Há sempre o dia antes. Nesse dia, houve quem alertasse para o perigo que está em adiar o que devia ser a mais simples rotina diária em troca da obra necessária para encher o bolso ao pato bravo e o olho aos eleitores embasbacados. Nesse dia, houve quem alertasse para todos os perigos de não se cumprirem os planos e as recomendações a favor do interesse natural e contra as violações grosseiras pela iniciativa local criminosa. Nesse dia antes, os representantes das autarquias desmentem tudo e reafirmam que tudo fazem para evitar o pior e até o menos mau e garantem que onde tinham a ribeira encarcerada, têm agora um vale de águas livres a fertilizar as terras em volta, que nada do que é mau se vai repetir nos mesmos termos de antigamente. Assanhados, os autarcas tornam-se mesmo façanhudos, capazes de todas as façanhas a favor do desenvolvimento e do progresso e contra toda a reacção alérgica ao betão até nos convencerem que a via única do progresso está em cada obra aprovada, com a qual evitam e fintam a chuva e o vento.

Ainda o dia antes não acabou e já pinga. A chuva vai cair sem parar por umas horas. E no dia que se segue ao dia antes, aconteceu tudo o que se tinha dito que podia acontecer de mal. As ribeiras transbordam, galgando as suas margens. E novos rios arrastam dos altos, os aterros ainda que embargados e desaguam um mar de lama numa praça da baixa ou numa rua pavimentada sobre uma linha de água num dia em que a linha de água interpretava um papel de ingénua obediente numa peça de amadores. O que ontem era uma estrada é hoje um rio em que uma camioneta da carreira está tolhida numa confusão de águas. Dentro da camioneta, homens e mulheres presos, até serem salvos por bombeiros, tremendo já de frio e de pavor. É o dia em que as ribeiras, cansadas de serem desprezadas, se fazem rios e crescem. Neste dia, saltam para a ribalta as ribeiras. Arrastam e matam, por ordem de quem?

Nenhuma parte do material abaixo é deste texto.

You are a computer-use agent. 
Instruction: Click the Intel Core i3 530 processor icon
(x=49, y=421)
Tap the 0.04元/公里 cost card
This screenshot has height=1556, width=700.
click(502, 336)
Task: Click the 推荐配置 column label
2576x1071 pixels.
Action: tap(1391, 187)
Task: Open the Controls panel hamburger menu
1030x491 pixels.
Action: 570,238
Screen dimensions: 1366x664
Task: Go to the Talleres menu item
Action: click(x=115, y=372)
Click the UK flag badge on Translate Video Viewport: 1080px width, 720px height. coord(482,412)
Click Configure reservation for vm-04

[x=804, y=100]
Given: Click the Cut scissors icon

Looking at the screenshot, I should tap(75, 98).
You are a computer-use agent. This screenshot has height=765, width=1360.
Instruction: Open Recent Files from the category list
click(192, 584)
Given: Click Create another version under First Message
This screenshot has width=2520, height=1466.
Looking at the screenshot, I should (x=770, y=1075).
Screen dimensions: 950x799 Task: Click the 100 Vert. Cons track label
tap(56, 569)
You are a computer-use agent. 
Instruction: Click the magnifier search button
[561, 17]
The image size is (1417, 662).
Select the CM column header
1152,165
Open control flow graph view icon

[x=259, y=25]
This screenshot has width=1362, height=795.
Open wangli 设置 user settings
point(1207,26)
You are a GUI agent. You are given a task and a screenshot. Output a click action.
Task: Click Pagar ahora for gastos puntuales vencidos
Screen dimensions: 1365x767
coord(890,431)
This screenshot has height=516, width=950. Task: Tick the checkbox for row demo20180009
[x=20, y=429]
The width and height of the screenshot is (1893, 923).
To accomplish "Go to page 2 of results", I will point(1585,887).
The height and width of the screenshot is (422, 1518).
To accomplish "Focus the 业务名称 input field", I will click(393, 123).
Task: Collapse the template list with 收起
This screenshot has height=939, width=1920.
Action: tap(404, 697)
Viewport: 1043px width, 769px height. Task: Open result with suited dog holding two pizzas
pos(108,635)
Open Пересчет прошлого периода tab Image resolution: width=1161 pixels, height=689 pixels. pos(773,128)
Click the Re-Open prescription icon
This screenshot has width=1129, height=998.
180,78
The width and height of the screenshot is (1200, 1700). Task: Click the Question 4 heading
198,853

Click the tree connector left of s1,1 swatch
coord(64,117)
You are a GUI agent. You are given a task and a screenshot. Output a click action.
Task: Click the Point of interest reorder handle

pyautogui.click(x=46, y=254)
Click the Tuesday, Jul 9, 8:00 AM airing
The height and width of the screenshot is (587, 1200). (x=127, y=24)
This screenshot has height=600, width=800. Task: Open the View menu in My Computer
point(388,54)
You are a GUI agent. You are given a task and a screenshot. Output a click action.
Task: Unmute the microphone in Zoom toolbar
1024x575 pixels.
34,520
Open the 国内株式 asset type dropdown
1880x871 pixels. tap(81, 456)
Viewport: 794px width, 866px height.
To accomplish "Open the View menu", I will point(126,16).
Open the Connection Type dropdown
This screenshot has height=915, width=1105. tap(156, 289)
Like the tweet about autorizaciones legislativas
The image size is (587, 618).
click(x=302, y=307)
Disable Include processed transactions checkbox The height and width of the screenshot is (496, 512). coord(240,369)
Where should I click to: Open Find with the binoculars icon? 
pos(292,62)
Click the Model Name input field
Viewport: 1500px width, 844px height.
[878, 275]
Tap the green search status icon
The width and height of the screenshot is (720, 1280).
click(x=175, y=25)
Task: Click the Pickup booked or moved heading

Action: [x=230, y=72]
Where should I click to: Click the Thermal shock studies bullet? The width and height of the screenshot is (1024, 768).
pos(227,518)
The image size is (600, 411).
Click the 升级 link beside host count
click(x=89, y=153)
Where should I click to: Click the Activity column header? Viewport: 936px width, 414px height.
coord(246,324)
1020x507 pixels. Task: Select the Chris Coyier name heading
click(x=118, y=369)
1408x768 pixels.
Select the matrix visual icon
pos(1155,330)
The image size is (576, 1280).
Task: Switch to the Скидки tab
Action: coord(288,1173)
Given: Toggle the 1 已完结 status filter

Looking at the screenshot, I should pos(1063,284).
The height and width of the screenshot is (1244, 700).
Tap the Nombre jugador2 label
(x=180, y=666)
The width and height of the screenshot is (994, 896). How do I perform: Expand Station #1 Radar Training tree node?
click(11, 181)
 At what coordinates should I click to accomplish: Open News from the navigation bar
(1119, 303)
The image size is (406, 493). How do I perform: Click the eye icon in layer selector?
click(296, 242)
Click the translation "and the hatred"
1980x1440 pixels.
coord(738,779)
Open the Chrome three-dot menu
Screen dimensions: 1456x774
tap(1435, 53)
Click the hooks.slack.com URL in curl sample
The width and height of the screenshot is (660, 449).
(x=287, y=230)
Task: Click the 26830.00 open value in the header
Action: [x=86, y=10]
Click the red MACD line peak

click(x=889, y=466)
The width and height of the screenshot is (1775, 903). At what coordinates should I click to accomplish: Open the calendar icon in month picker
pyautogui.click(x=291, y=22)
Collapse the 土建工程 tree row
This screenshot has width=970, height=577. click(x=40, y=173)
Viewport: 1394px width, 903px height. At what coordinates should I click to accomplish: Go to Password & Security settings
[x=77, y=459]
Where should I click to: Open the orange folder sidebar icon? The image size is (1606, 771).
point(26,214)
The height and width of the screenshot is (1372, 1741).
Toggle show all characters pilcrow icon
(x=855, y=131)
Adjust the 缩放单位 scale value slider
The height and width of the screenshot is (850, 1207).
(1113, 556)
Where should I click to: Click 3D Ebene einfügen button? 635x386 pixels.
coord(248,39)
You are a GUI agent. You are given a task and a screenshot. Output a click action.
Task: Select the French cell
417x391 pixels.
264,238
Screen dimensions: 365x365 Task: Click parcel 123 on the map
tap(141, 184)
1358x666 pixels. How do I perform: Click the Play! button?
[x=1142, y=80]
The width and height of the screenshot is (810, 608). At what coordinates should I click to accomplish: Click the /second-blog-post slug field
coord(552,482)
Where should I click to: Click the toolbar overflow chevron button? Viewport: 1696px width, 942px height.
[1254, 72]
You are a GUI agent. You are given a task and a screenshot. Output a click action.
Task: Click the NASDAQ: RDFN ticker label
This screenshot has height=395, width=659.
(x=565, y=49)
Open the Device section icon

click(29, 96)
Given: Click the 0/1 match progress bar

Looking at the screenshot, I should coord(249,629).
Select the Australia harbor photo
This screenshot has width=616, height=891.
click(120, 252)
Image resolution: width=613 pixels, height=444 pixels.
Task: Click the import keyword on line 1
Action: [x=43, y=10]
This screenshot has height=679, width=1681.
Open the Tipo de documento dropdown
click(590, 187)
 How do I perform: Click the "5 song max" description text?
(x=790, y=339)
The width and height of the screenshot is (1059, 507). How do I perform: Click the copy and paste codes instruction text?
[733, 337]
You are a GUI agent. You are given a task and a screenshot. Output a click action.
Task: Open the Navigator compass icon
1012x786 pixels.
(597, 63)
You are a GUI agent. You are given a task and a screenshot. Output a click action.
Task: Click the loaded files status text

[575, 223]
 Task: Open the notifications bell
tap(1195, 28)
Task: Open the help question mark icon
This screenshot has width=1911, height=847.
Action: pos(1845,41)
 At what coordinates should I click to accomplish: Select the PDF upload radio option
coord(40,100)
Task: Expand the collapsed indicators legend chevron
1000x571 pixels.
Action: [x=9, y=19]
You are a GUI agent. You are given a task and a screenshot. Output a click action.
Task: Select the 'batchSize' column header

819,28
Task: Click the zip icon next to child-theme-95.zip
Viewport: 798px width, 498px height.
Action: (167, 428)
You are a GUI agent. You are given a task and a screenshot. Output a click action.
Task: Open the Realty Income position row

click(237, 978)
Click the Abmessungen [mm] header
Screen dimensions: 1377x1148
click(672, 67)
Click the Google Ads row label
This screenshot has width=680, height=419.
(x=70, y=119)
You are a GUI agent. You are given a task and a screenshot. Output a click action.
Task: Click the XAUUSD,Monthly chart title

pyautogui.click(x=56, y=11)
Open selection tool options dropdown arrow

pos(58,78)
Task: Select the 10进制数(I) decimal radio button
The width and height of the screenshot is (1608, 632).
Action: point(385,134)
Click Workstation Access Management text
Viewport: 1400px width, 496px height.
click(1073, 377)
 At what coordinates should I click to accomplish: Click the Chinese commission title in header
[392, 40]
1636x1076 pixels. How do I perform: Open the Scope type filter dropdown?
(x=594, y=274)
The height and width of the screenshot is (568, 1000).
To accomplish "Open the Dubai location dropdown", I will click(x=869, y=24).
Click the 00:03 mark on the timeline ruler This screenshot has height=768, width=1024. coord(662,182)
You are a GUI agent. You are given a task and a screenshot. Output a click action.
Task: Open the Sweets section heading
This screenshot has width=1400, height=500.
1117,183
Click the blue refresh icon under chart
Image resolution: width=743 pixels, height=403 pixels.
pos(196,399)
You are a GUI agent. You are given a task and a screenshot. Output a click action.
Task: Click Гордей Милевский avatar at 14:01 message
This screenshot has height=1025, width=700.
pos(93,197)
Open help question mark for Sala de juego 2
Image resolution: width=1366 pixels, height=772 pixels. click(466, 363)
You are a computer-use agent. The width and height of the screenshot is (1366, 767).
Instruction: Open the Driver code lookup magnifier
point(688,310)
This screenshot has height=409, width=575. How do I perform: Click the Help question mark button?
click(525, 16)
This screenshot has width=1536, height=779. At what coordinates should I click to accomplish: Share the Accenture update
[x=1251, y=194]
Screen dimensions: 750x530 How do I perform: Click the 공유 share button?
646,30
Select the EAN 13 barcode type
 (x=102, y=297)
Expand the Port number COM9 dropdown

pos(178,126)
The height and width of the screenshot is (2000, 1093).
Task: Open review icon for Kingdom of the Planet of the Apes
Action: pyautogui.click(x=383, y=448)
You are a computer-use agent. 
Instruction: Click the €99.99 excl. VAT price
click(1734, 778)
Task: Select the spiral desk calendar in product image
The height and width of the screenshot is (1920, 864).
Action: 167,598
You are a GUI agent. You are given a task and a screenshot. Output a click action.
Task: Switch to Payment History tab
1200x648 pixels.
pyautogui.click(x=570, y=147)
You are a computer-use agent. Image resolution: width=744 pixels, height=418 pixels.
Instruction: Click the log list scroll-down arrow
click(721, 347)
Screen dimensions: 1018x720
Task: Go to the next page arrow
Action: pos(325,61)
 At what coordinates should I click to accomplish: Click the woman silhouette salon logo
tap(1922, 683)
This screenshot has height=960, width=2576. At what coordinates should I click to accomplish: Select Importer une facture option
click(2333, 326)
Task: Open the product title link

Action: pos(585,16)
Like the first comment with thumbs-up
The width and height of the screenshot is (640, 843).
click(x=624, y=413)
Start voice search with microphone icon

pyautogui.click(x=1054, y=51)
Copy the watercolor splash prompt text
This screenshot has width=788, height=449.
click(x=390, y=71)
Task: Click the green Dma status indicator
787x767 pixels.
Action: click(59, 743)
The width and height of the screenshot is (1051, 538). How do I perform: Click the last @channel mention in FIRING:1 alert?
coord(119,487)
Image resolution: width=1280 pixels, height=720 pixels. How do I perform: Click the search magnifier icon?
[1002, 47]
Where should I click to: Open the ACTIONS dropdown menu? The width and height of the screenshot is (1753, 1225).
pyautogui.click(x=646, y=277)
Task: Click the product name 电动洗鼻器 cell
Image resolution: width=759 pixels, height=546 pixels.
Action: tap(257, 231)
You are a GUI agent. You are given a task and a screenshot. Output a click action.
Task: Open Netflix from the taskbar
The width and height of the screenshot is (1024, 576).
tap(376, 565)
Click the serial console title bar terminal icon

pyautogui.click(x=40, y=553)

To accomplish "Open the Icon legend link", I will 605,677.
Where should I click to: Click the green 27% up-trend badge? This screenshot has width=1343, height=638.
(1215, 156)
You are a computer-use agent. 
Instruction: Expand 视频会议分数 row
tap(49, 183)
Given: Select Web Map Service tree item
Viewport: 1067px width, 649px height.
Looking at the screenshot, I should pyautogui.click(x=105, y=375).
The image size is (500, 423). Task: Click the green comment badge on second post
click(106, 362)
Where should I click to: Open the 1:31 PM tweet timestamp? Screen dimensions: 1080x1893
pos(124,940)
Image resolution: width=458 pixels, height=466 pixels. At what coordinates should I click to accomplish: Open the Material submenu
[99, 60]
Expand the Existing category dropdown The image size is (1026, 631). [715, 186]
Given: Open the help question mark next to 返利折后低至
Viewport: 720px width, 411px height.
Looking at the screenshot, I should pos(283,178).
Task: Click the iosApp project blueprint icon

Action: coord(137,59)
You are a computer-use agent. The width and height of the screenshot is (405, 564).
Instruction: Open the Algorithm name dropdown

E há autarcas que procuram e encontram explicações novas para os desmentidos de ontem quando falam em frente a um cenário de explosões de água pelas ruas que pavimentam antigas ribeiras, por eles condenadas à clandestinidade mais subterrânea.

Que dirão e farão eles amanhã, quando não se lembrarem da lama e dos mortos de hoje?

Na memória do dia, sobra-nos uma placa a afogar-se num cruzamento de estradas.